L’azienda ha informato i clienti via mail: sottratti nomi, contatti e itinerari di viaggio, salvi i dati delle carte di credito. Denuncia alla Procura di Roma, il Pd chiede a Salvini di riferire in Parlamento.
Roma – Chi ha comprato un biglietto su Trenitalia potrebbe ritrovarsi, da oggi, con i propri dati personali nelle mani di sconosciuti. L’azienda del gruppo Ferrovie dello Stato ha iniziato a inviare ai clienti una comunicazione che ha il sapore amaro dell’ammissione: un attacco informatico, sferrato da soggetti esterni ancora non identificati, ha violato i sistemi e permesso l’accesso non autorizzato a un vasto patrimonio di informazioni personali legate ai titoli di viaggio.
I dati finiti nel mirino dei pirati informatici sono tutt’altro che marginali: nomi e cognomi, date e luoghi di nascita, indirizzi e-mail, numeri di telefono, tratte e orari dei viaggi, codici delle carte fedeltà, estremi dei documenti d’identità e persino il nome del datore di lavoro. Un bottino prezioso per chi volesse costruire truffe su misura. L’unica nota positiva, se così si può chiamare, è che le credenziali di accesso agli account e i dati di pagamento – numeri di carte, scadenze e codici di sicurezza – non risultano coinvolti.
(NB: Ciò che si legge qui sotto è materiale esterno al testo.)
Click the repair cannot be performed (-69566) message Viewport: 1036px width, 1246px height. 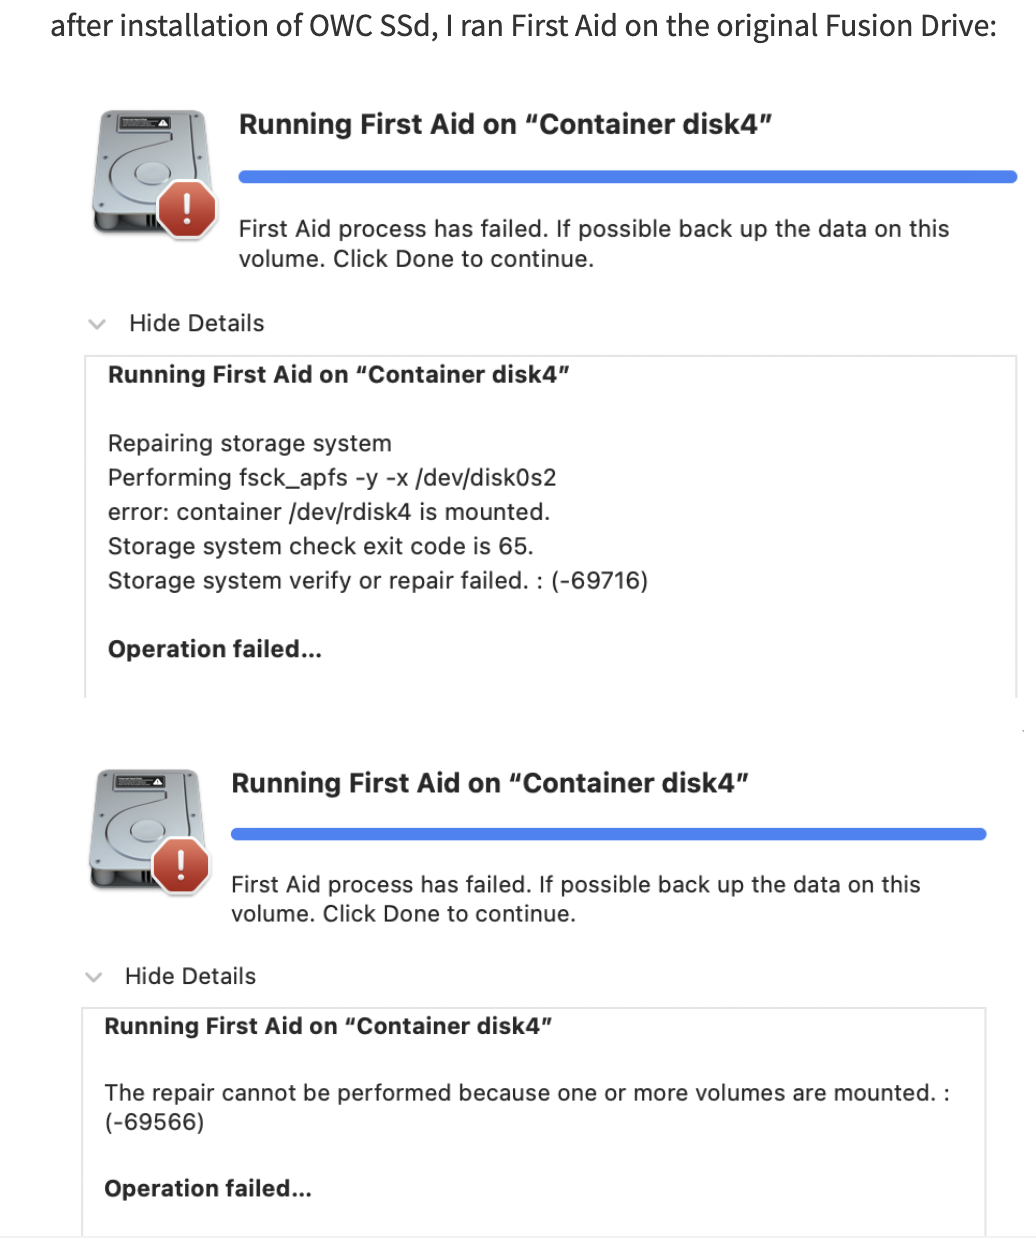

Trenitalia ha dichiarato di aver notificato l’accaduto all’Autorità Garante per la Protezione dei Dati Personali e allo Csirt Italia, l’organo nazionale per la risposta agli incidenti informatici, e di aver presentato denuncia alla Procura di Roma. Nella mail inviata ai passeggeri, l’azienda avverte di prestare la massima attenzione a messaggi sospetti che facciano riferimento ai propri viaggi: “Non contattiamo mai i clienti per chiedere password o dati di pagamento“, precisa la società, che ha attivato un canale di assistenza dedicato.
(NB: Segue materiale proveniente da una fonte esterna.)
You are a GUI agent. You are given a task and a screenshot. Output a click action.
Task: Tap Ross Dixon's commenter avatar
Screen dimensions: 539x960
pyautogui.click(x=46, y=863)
Il pericolo, spiegano gli esperti di cybersicurezza, è concreto anche senza il furto dei dati bancari. Informazioni come la tratta di un viaggio, l’orario e il nome del passeggero permettono ai criminali di confezionare email e sms truffaldini straordinariamente credibili: finti rimborsi, falsi aggiornamenti dell’app, comunicazioni su presunti ritardi con link che puntano a siti fraudolenti. Una tecnica nota come spear phishing, tanto più efficace quanto più i dettagli contenuti nel messaggio corrispondono alla realtà.
Il caso fa ancora più rumore perché non è un fulmine a ciel sereno. Secondo quanto riportato da Il Corriere della Sera, l’attacco sarebbe stato rilevato già a ottobre 2025, e le analisi tecniche avrebbero richiesto mesi per stabilire il perimetro della violazione. L’incidente si inserisce in un quadro preoccupante: tra novembre e dicembre 2025, i sistemi di Almaviva, fornitore informatico del gruppo FS, erano già stati bucati da un altro attacco. Gli hacker avevano rivendicato il furto di 2,3 terabyte di dati sensibili, tra cui buste paga, informazioni bancarie e documentazione interna, poi comparsi sul dark web.
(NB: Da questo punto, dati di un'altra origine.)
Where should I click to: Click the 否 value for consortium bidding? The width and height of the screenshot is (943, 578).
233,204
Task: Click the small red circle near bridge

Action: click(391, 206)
La notizia ha scatenato immediate reazioni politiche. Andrea Casu, vicepresidente della commissione Trasporti della Camera e deputato del Partito democratico, ha annunciato la presentazione di un’interrogazione parlamentare al ministro delle Infrastrutture e dei Trasporti, Matteo Salvini: “L’incidente potrebbe aver esposto a terzi i dati personali di milioni di utenti. Dopo ritardi, disservizi e una gestione che continua a penalizzare quotidianamente i passeggeri, ora emerge anche un grave problema sul fronte della tutela della privacy“, ha dichiarato il deputato dem. Un’ennesima tegola per il gruppo FS, già nell’occhio del ciclone per le dimissioni dell’ad Stefano Donnarumma, costretto al passo indietro proprio da Salvini a causa dei continui disagi sulla rete ferroviaria.